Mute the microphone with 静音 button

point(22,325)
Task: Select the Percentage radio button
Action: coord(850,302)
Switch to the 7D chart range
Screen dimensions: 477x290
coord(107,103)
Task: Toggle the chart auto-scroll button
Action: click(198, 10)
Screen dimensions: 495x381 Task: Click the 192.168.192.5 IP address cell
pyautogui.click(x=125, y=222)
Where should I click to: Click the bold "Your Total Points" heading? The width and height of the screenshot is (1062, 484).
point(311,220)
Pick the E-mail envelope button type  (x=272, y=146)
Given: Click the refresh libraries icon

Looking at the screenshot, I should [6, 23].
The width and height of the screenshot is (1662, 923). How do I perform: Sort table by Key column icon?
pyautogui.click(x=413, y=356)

◇ ◇ ◇ ◇

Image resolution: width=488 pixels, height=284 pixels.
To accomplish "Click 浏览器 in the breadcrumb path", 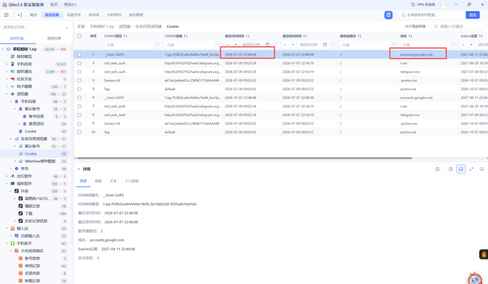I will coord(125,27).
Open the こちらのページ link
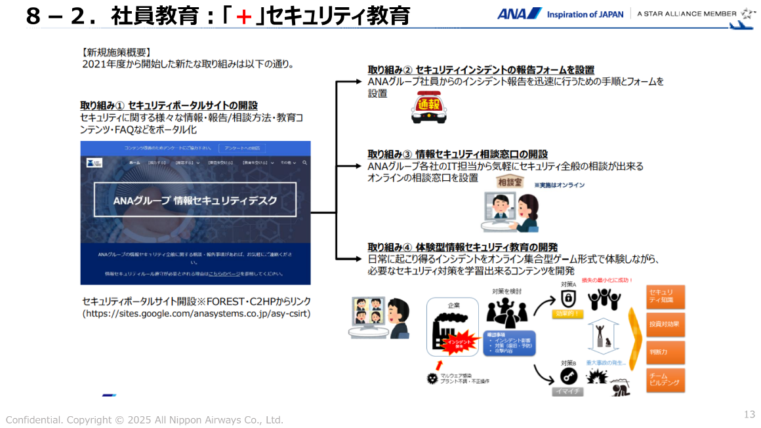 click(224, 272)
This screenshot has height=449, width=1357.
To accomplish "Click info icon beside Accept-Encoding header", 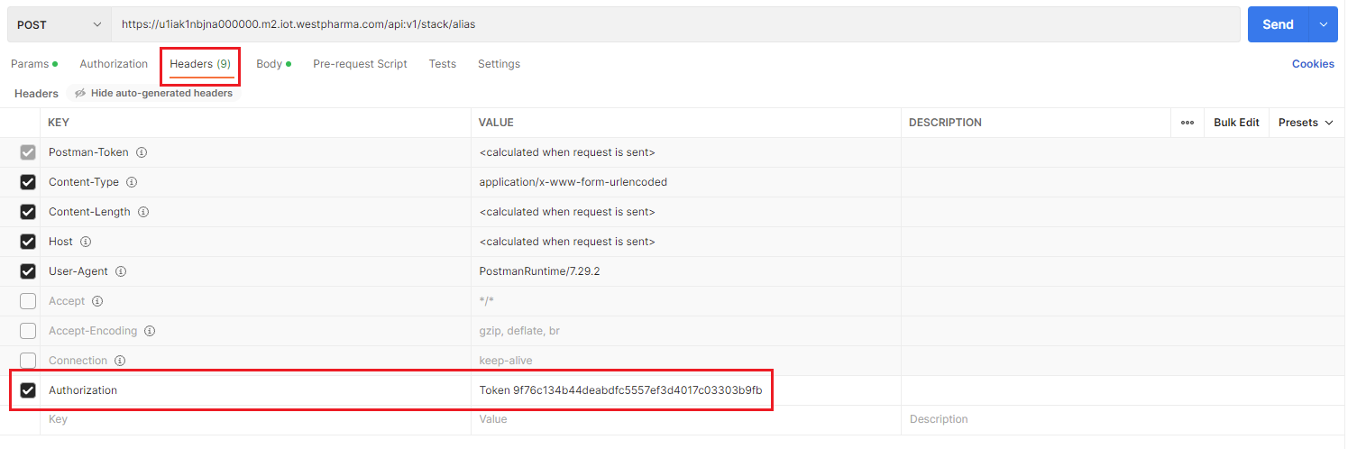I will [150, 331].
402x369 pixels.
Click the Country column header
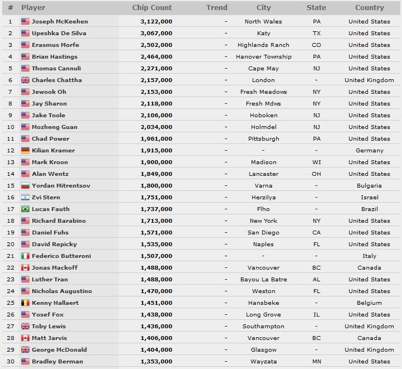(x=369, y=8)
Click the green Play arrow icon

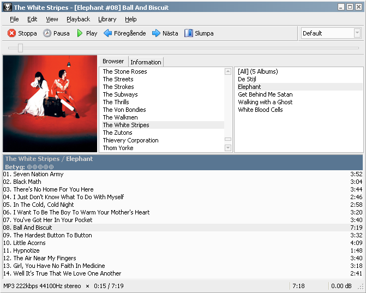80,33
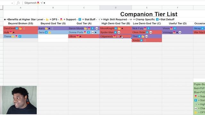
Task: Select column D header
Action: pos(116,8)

◇ ◇ ◇ ◇

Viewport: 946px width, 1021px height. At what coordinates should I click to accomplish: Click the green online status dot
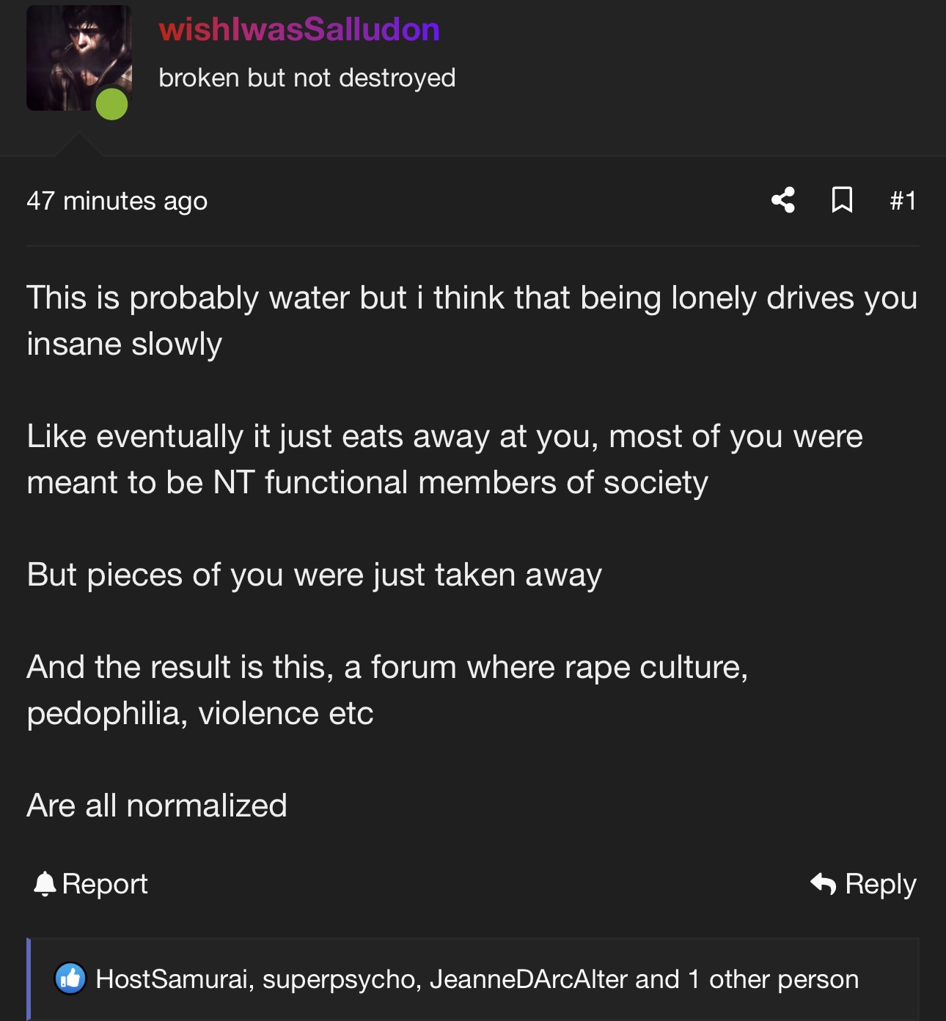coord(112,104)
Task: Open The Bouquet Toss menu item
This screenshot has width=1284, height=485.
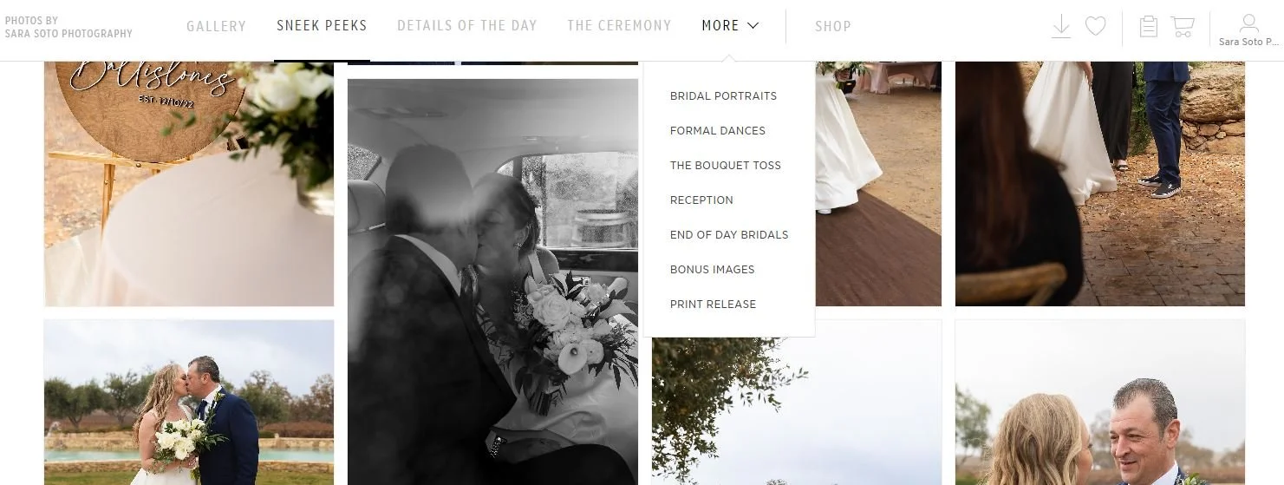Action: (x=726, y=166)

◇ ◇ ◇ ◇

:: Your assignment ::
Say how many lines in the records contain the word "pixels". Nothing but the number is required.

:: Result of this task ::
2